François-Xavier Druet

Le Président était un trump-la-mort (carte blanche)

François-Xavier Druet Docteur en Philosophie et Lettres

Voilà. C’est fait. Le Président des États-Unis a du sang sur les mains. Cinq personnes, quatre émeutiers et un policier ont payé de leur vie le baroud de déshonneur que s’est offert un milliardaire mégalomane et peut-être dément.

Devant la Maison Blanche, un discours une fois de plus fondé sur le mensonge a incité les mercenaires trumpistes à « marcher sur le Capitole ». Marcher dessus, c’était potentiellement le piétiner. Convaincue que l’élection était « volée », la horde d’inadaptés au réel que sont ses partisans était bien incapable d’une marche pacifique.

Le mentor le savait-il ? S’il l’ignorait, c’est qu’il manquait de la lucidité critique minimale. Pareille inconscience, inadmissible chez un président, le rend responsable des événements. S’il le savait – ce qui paraît probable -, c’est plus choquant encore. Il a sonné l’hallali en sachant possible ce que d’aucuns ont appelé « le coup d’État », voire en l’espérant. Il est alors coupable de haute trahison par rapport à la Constitution américaine, à laquelle il a prêté serment. Dans une hypothèse comme dans l’autre, sa responsabilité est entière.

Les proches des cinq victimes assigneront-ils le Président devant les tribunaux? Argueront-il que l’incitation à marcher sur le Capitole a déclenché le mouvement violent qui a été fatal aux leurs ? Réclameront-ils des dommages ? L’avenir nous l’apprendra.

Le nom de Trump restera associé non seulement à cette violation du Capitole, plus jamais vue depuis 1814, mais au décès de ces cinq personnes. L’étiquette de « trump-la-mort » convient à celui qui a leur mort sur la conscience.

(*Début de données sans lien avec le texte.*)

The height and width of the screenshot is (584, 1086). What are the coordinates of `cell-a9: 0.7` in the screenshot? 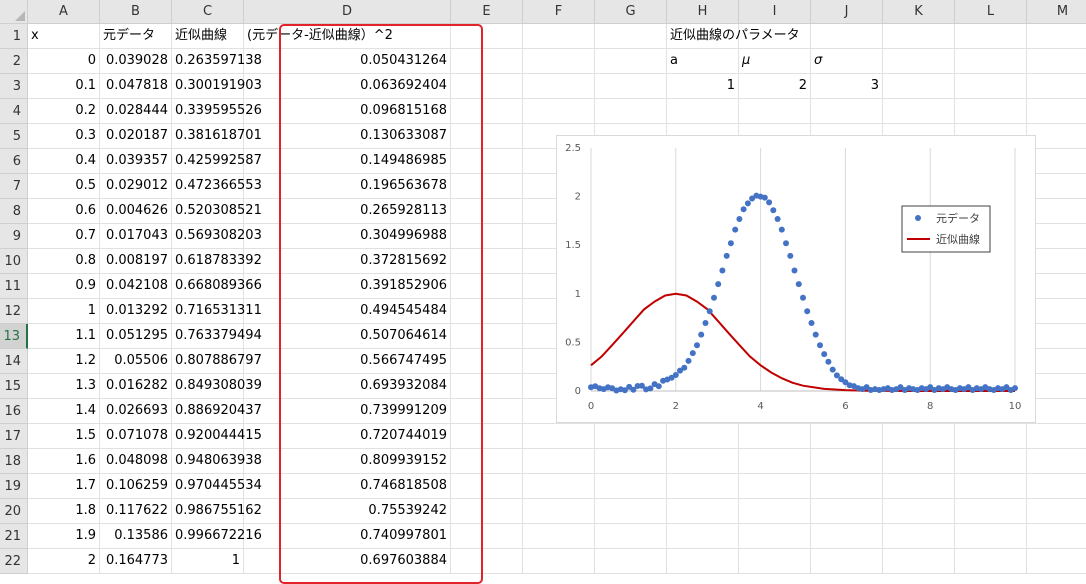 It's located at (64, 236).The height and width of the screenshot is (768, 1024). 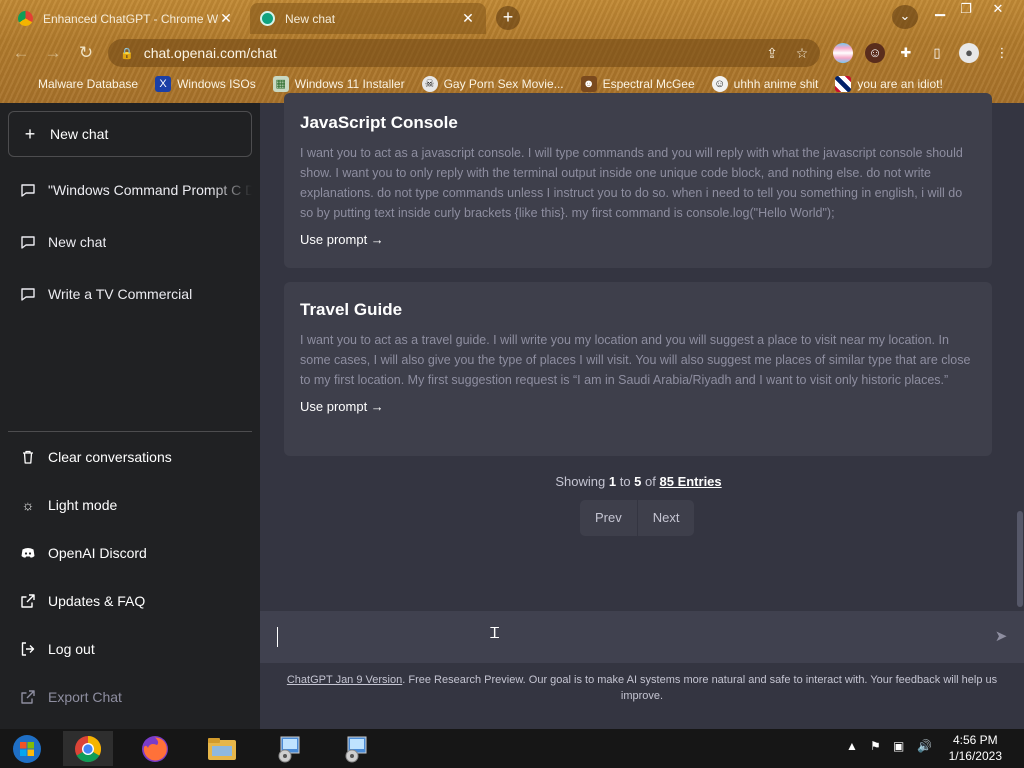 I want to click on bookmark-label: Windows ISOs, so click(x=216, y=84).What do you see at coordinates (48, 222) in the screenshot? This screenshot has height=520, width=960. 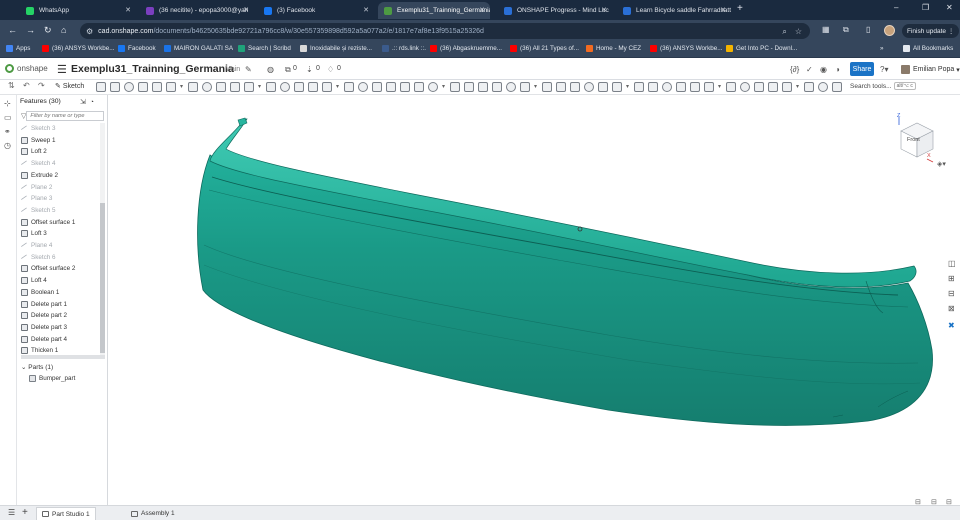 I see `feature-item: Offset surface 1` at bounding box center [48, 222].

Indirectement, il doit en avoir bien d’autres. Un climat délétère a été instauré et entretenu de mille et un façons : chapelets d’insultes, de trivialités, de stigmatisations des minorités qui ne sont pas d’extrême droite, racisme et misogynie démentis malgré des preuves du contraire, soutien aveugle à l’industrie de l’armement, mensonges, médisances et calomnies ont été le pain quotidien du Président et de ses sbires, proches ou lointains. Comment ne pas mettre en cause les agissements d’un tel Président ? Comment ne pas voir que les violences privées et policières sont en lien avec l’ambiance créée par ce gourou qui claironne que le monde appartient aux forts et se refuse aux faibles ?

Peut-être ce point d’orgue – prévisible, et presque attendu – de la démesure trumpesque aura-t-il ouvert les yeux de quelques-uns parmi ses septante-quatre millions d’électeurs. Mystère impénétrable : pourquoi autant d’êtres humains, la plupart normalement constitués, ont-ils pu jeter leur dévolu sur ce trublion dépourvu de tout scrupule ? Et que donnerait un nouveau vote ? La question effraie.

Le sens premier de « trompe-la-mort » n’est pas non plus sans pertinence pour Trump. Comment ce distillateur de haine a-t-il échappé à l’assassinat ou même, pour autant qu’on sache, aux tentatives d’attentat ? N’appelait-il pas lui-même les « forts » à sauver l’État américain ? C’eût été, du point de vue de certains, un moyen d’y parvenir. Sans doute les services de sécurité ont-ils été mieux entraînés à protéger le Président que le Capitole. Peut-être aussi les candidats assassins se situent-ils surtout dans les franges d’extrême droite, qui comptaient – et continuent à compter – sur sa complaisance.

Rarement un Président aura suscité, aux États-Unis et dans le monde, des sentiments aussi exacerbés, allant de l’adoration à l’exécration. Le meneur affirme maintenant à ses suiveurs que « le combat pour la grandeur de l’Amérique ne fait que commencer ». Difficile pourtant d’imaginer quelles voies lui restent ouvertes après s’être à ce point discrédité. Mais combien d’Américains mettront ce discrédit à son crédit dans les années qui viennent ? Personne n’en sait rien pour le moment. Toutefois, un nabab reste redoutable lorsque tous les moyens lui sont bons.

À court terme, il est utopique de bâtir en rêve une société américaine pacifiée pour la simple raison que son nouveau leader renonce à insulter, à haïr et à discriminer. Les États-Unis n’en ont pas fini avec Trump, même s’ils ont pu vérifier, pendant des années, que la violence, ça trumpe énormément.